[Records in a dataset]
☆ ☆ ☆
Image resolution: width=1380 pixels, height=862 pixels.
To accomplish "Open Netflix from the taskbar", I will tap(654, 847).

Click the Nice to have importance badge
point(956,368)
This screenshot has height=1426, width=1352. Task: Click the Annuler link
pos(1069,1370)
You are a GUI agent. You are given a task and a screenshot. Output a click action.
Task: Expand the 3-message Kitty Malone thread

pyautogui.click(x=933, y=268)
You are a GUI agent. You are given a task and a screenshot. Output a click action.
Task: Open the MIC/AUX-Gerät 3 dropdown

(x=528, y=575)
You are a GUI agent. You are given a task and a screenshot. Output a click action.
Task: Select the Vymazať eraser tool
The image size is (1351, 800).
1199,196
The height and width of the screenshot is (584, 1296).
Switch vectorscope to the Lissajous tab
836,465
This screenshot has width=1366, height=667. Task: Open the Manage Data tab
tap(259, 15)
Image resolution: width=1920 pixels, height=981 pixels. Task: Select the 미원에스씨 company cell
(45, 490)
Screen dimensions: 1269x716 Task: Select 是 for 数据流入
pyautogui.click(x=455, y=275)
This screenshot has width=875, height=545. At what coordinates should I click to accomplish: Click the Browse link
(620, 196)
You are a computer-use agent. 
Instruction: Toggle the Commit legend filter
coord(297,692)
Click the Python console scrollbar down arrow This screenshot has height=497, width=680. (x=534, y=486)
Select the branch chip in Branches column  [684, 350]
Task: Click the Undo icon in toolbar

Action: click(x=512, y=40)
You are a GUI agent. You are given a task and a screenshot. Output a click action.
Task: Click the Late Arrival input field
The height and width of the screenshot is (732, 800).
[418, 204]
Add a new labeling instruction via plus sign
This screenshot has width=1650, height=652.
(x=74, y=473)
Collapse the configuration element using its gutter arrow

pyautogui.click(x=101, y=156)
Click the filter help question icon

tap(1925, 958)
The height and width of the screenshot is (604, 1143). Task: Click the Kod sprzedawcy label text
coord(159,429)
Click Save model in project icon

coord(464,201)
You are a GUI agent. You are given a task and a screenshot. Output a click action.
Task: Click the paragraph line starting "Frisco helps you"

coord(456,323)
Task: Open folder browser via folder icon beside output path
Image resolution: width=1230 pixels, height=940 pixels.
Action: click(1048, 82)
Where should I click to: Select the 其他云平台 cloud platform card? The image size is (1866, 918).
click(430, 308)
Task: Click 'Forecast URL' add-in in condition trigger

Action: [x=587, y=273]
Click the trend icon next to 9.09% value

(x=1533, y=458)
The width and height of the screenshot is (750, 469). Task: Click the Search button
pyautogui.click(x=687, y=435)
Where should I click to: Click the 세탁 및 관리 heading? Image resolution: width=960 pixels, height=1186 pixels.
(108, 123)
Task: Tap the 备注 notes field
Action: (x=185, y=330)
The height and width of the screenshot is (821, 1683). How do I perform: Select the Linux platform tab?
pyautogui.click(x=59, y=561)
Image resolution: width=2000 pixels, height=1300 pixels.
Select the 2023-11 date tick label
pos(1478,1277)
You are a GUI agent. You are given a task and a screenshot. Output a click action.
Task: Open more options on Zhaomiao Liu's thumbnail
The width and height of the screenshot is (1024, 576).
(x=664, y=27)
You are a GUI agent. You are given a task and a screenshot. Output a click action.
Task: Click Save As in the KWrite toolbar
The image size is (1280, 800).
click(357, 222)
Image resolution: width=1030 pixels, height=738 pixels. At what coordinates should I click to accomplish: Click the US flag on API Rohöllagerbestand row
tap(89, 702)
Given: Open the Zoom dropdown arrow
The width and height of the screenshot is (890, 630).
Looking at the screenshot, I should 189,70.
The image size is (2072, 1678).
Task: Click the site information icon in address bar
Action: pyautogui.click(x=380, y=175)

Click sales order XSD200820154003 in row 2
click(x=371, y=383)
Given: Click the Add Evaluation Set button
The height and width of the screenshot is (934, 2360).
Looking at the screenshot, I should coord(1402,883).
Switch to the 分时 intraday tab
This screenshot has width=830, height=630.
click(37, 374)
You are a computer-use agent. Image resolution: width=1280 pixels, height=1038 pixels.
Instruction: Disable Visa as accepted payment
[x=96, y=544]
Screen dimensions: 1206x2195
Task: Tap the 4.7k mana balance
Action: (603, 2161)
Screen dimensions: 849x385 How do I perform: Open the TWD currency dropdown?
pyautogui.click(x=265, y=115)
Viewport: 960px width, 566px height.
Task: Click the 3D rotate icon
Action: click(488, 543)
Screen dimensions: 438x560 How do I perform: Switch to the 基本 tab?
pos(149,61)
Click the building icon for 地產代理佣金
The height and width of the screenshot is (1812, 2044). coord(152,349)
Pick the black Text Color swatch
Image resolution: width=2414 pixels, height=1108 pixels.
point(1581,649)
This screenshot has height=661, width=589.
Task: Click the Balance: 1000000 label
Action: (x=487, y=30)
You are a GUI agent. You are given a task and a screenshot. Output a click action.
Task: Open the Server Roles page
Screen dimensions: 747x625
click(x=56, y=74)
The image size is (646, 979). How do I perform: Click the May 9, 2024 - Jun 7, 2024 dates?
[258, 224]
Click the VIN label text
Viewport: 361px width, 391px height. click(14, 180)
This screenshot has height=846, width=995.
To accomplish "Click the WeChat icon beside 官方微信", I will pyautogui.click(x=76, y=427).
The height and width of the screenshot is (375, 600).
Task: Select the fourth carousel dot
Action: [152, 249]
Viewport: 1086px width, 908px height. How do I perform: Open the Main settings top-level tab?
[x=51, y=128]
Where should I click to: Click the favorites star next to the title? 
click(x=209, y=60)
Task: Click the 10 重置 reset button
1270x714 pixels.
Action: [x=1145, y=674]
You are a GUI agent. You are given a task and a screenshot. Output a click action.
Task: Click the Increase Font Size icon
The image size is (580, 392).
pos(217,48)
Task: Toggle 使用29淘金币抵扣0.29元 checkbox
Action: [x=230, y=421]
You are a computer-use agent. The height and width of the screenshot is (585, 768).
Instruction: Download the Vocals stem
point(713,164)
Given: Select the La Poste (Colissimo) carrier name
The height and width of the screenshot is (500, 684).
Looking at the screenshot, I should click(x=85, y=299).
☆ ☆ ☆
= Your instructions =
Retype the data above exactly, from the line with "Click sales order XSD200820154003 in row 2" to the line with "Action: (x=487, y=30)", including both of those lines.

= Result for this exercise =
Click sales order XSD200820154003 in row 2
click(x=371, y=383)
Given: Click the Add Evaluation Set button
The height and width of the screenshot is (934, 2360).
Looking at the screenshot, I should coord(1402,883).
Switch to the 分时 intraday tab
This screenshot has width=830, height=630.
click(37, 374)
You are a computer-use agent. Image resolution: width=1280 pixels, height=1038 pixels.
Instruction: Disable Visa as accepted payment
[x=96, y=544]
Screen dimensions: 1206x2195
Task: Tap the 4.7k mana balance
Action: (603, 2161)
Screen dimensions: 849x385 How do I perform: Open the TWD currency dropdown?
pyautogui.click(x=265, y=115)
Viewport: 960px width, 566px height.
Task: Click the 3D rotate icon
Action: click(488, 543)
Screen dimensions: 438x560 How do I perform: Switch to the 基本 tab?
pos(149,61)
Click the building icon for 地產代理佣金
The height and width of the screenshot is (1812, 2044). coord(152,349)
Pick the black Text Color swatch
Image resolution: width=2414 pixels, height=1108 pixels.
point(1581,649)
This screenshot has height=661, width=589.
Task: Click the Balance: 1000000 label
Action: (x=487, y=30)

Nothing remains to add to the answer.